◆ GIVEN TASK:
Please return the items below exactly as they appear, line for line.

* * * * * * * * *

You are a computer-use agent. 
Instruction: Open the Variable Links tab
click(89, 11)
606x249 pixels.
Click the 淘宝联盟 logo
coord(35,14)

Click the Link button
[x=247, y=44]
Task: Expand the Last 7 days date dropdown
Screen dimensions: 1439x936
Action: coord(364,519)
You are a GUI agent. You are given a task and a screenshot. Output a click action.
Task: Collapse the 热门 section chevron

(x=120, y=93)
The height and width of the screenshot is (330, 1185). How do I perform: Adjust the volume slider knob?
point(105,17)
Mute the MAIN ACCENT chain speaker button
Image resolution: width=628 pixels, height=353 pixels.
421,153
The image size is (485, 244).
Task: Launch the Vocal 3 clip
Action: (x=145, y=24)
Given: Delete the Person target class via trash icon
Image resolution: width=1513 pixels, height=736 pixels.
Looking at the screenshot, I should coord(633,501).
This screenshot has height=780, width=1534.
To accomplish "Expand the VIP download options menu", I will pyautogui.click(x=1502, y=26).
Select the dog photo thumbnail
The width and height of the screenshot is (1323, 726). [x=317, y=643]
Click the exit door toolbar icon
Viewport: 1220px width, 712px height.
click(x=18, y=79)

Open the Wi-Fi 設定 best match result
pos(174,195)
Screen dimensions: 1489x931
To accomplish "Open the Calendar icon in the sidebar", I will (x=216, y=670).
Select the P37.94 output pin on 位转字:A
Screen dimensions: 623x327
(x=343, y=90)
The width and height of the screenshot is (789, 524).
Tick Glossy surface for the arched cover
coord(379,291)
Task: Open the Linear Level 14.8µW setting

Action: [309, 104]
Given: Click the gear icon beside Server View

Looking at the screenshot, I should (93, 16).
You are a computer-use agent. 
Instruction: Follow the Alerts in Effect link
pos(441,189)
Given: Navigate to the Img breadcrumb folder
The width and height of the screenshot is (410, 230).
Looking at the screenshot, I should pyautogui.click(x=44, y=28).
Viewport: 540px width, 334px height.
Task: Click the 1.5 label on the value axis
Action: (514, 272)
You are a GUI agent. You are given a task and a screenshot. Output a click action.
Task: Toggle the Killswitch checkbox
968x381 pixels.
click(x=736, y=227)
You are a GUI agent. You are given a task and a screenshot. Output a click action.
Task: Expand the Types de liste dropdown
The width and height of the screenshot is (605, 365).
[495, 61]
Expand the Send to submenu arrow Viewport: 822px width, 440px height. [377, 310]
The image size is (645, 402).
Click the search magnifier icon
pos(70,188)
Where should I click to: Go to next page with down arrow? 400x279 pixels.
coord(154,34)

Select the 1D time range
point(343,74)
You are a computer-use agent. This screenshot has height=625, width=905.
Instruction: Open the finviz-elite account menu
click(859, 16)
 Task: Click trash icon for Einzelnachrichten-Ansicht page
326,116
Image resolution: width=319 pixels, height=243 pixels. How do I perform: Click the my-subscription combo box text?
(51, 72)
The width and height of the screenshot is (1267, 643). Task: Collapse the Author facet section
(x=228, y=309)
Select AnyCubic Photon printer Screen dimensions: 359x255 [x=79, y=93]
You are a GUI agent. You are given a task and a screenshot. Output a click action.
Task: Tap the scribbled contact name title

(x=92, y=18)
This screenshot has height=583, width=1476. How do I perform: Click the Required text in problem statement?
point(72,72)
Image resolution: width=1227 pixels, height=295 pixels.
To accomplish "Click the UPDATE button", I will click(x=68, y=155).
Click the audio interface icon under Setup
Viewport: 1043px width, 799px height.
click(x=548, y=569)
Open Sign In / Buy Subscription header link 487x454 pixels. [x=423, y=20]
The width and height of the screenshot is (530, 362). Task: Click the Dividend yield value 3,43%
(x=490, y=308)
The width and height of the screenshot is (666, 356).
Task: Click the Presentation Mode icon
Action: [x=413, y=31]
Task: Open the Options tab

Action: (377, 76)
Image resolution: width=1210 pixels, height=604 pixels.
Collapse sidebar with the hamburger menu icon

* * * * * * * * *

◆ THE OUTPUT:
You are a computer-use agent. 
Instruction: Open the Variable Links tab
click(89, 11)
606x249 pixels.
Click the 淘宝联盟 logo
coord(35,14)

Click the Link button
[x=247, y=44]
Task: Expand the Last 7 days date dropdown
Screen dimensions: 1439x936
Action: coord(364,519)
You are a GUI agent. You are given a task and a screenshot. Output a click action.
Task: Collapse the 热门 section chevron

(x=120, y=93)
The height and width of the screenshot is (330, 1185). How do I perform: Adjust the volume slider knob?
point(105,17)
Mute the MAIN ACCENT chain speaker button
Image resolution: width=628 pixels, height=353 pixels.
421,153
The image size is (485, 244).
Task: Launch the Vocal 3 clip
Action: (x=145, y=24)
Given: Delete the Person target class via trash icon
Image resolution: width=1513 pixels, height=736 pixels.
Looking at the screenshot, I should coord(633,501).
This screenshot has height=780, width=1534.
To accomplish "Expand the VIP download options menu", I will pyautogui.click(x=1502, y=26).
Select the dog photo thumbnail
The width and height of the screenshot is (1323, 726). [x=317, y=643]
Click the exit door toolbar icon
Viewport: 1220px width, 712px height.
click(x=18, y=79)

Open the Wi-Fi 設定 best match result
pos(174,195)
Screen dimensions: 1489x931
To accomplish "Open the Calendar icon in the sidebar", I will (x=216, y=670).
Select the P37.94 output pin on 位转字:A
Screen dimensions: 623x327
(x=343, y=90)
The width and height of the screenshot is (789, 524).
Tick Glossy surface for the arched cover
coord(379,291)
Task: Open the Linear Level 14.8µW setting

Action: [309, 104]
Given: Click the gear icon beside Server View

Looking at the screenshot, I should (93, 16).
You are a computer-use agent. 
Instruction: Follow the Alerts in Effect link
pos(441,189)
Given: Navigate to the Img breadcrumb folder
The width and height of the screenshot is (410, 230).
Looking at the screenshot, I should pyautogui.click(x=44, y=28).
Viewport: 540px width, 334px height.
Task: Click the 1.5 label on the value axis
Action: (514, 272)
You are a GUI agent. You are given a task and a screenshot. Output a click action.
Task: Toggle the Killswitch checkbox
968x381 pixels.
click(x=736, y=227)
You are a GUI agent. You are given a task and a screenshot. Output a click action.
Task: Expand the Types de liste dropdown
The width and height of the screenshot is (605, 365).
[495, 61]
Expand the Send to submenu arrow Viewport: 822px width, 440px height. [377, 310]
The image size is (645, 402).
Click the search magnifier icon
pos(70,188)
Where should I click to: Go to next page with down arrow? 400x279 pixels.
coord(154,34)

Select the 1D time range
point(343,74)
You are a computer-use agent. This screenshot has height=625, width=905.
Instruction: Open the finviz-elite account menu
click(859, 16)
 Task: Click trash icon for Einzelnachrichten-Ansicht page
326,116
Image resolution: width=319 pixels, height=243 pixels. How do I perform: Click the my-subscription combo box text?
(51, 72)
The width and height of the screenshot is (1267, 643). Task: Collapse the Author facet section
(x=228, y=309)
Select AnyCubic Photon printer Screen dimensions: 359x255 [x=79, y=93]
You are a GUI agent. You are given a task and a screenshot. Output a click action.
Task: Tap the scribbled contact name title

(x=92, y=18)
This screenshot has height=583, width=1476. How do I perform: Click the Required text in problem statement?
point(72,72)
Image resolution: width=1227 pixels, height=295 pixels.
To accomplish "Click the UPDATE button", I will click(x=68, y=155).
Click the audio interface icon under Setup
Viewport: 1043px width, 799px height.
click(x=548, y=569)
Open Sign In / Buy Subscription header link 487x454 pixels. [x=423, y=20]
The width and height of the screenshot is (530, 362). Task: Click the Dividend yield value 3,43%
(x=490, y=308)
The width and height of the screenshot is (666, 356).
Task: Click the Presentation Mode icon
Action: [x=413, y=31]
Task: Open the Options tab

Action: (377, 76)
Image resolution: width=1210 pixels, height=604 pixels.
Collapse sidebar with the hamburger menu icon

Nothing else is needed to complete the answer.